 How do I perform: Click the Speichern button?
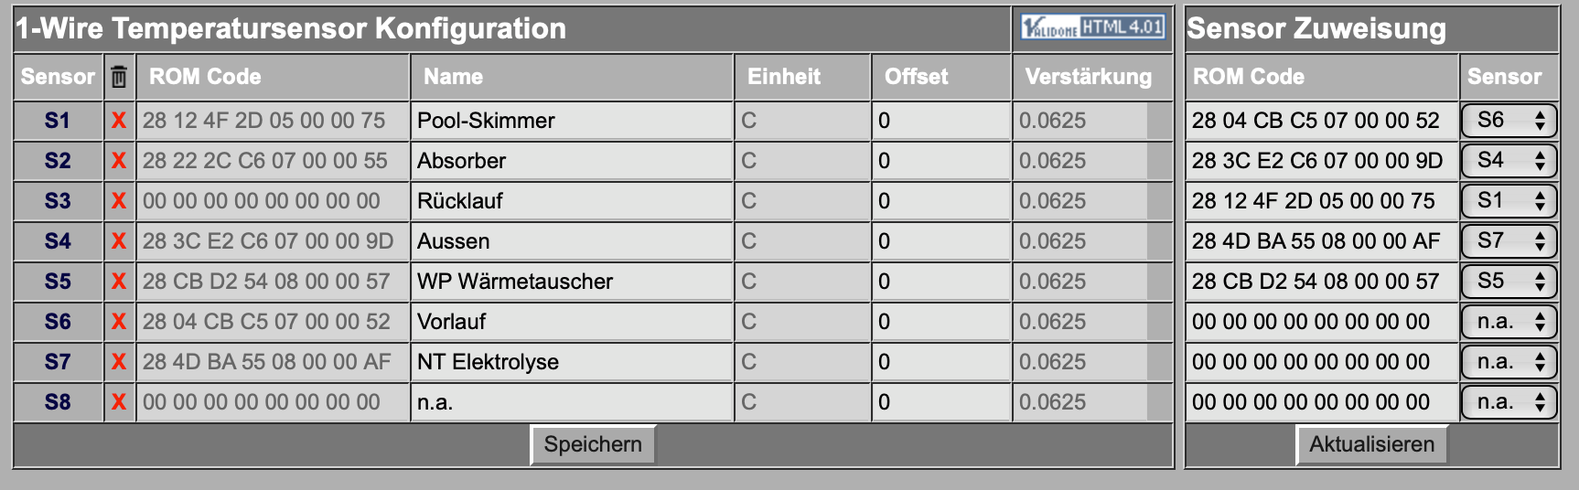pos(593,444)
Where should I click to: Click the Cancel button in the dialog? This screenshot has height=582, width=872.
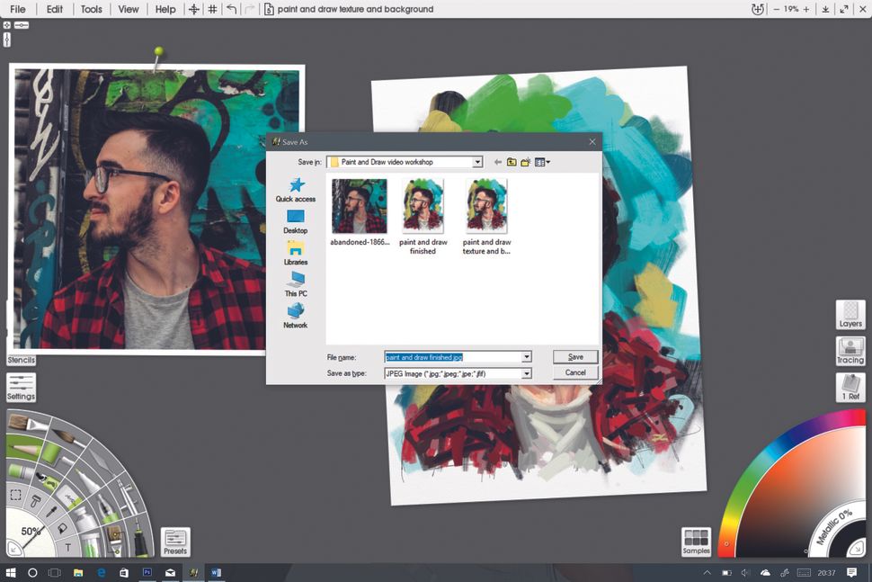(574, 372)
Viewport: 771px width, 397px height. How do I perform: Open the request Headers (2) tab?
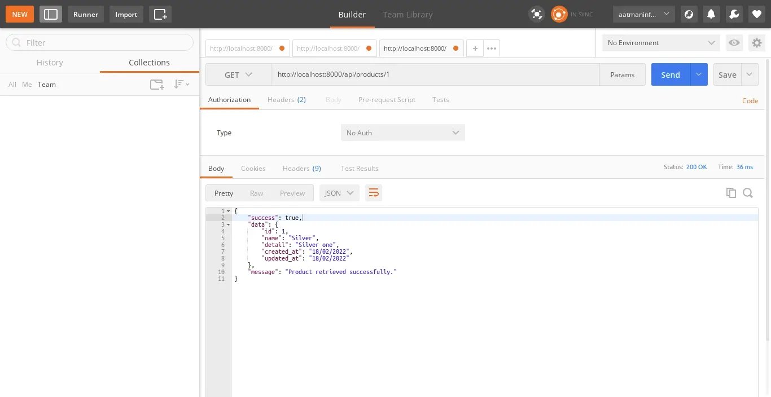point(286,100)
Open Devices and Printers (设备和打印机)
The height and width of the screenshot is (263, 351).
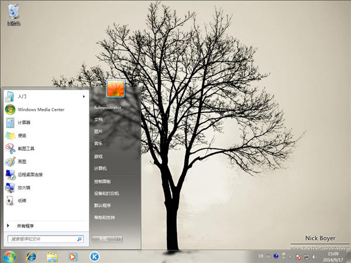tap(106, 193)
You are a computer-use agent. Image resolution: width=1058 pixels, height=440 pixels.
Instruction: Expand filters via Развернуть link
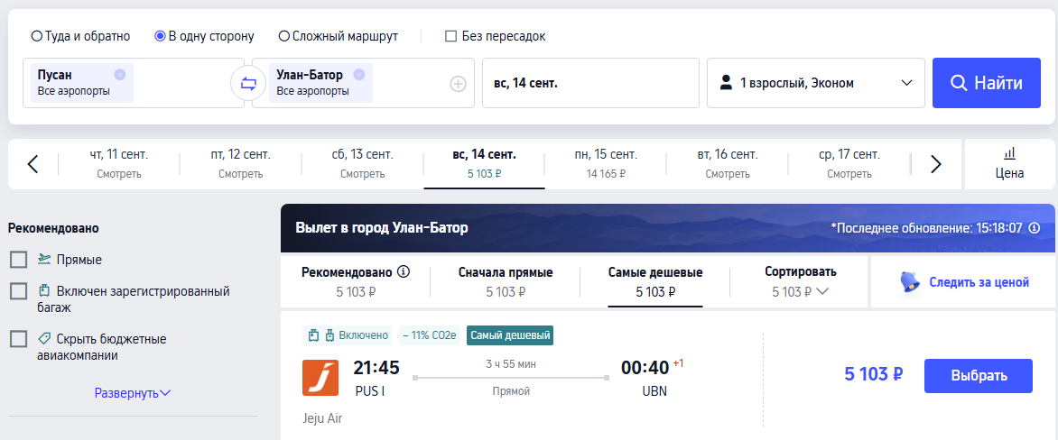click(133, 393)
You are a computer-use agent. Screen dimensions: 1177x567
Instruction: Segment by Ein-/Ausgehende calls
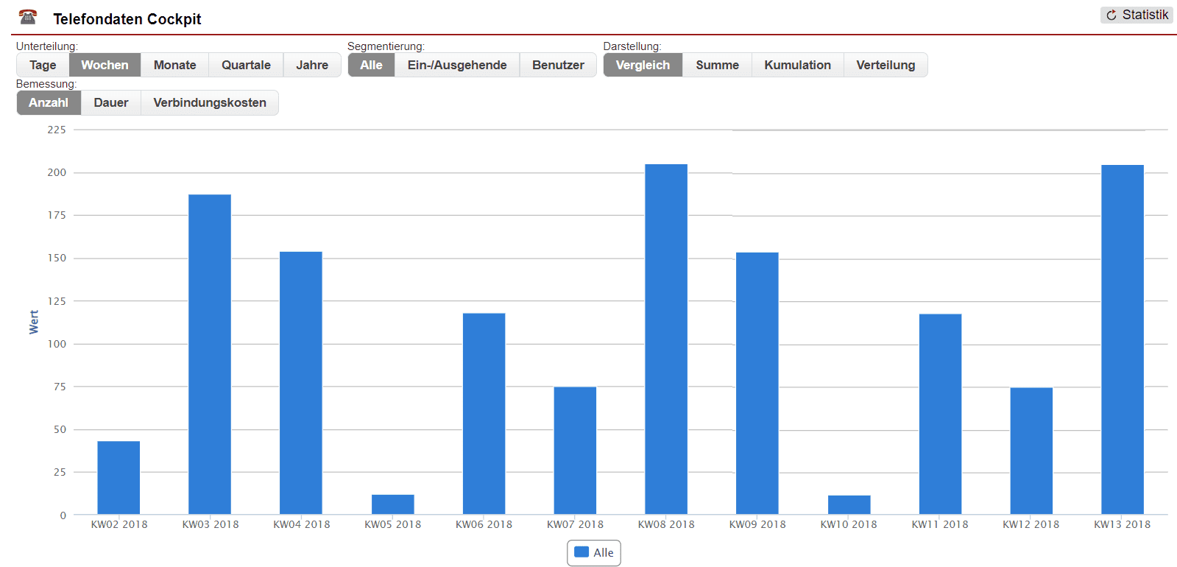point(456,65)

┄┄┄┄┄┄┄┄┄┄

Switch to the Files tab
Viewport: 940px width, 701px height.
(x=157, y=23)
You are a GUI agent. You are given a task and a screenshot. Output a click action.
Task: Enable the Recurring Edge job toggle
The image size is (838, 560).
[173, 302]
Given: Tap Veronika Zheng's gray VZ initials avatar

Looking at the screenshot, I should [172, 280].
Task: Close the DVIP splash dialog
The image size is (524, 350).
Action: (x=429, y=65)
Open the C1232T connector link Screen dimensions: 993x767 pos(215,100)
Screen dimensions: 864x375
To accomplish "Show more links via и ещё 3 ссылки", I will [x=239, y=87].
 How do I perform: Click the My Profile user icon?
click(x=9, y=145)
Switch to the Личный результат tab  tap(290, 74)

┄┄┄┄┄┄┄┄┄┄

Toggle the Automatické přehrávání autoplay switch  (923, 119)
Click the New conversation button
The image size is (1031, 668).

┄┄┄┄┄┄┄┄┄┄

ABOUT THIS TASK
For every line of the records that has the word "dimensions" in it, make a copy.

ANSWER TO THIS TASK
You are a computer-use agent. Screen dimensions: 1177x567
Open the C1232T connector link Screen dimensions: 993x767 pos(215,100)
Screen dimensions: 864x375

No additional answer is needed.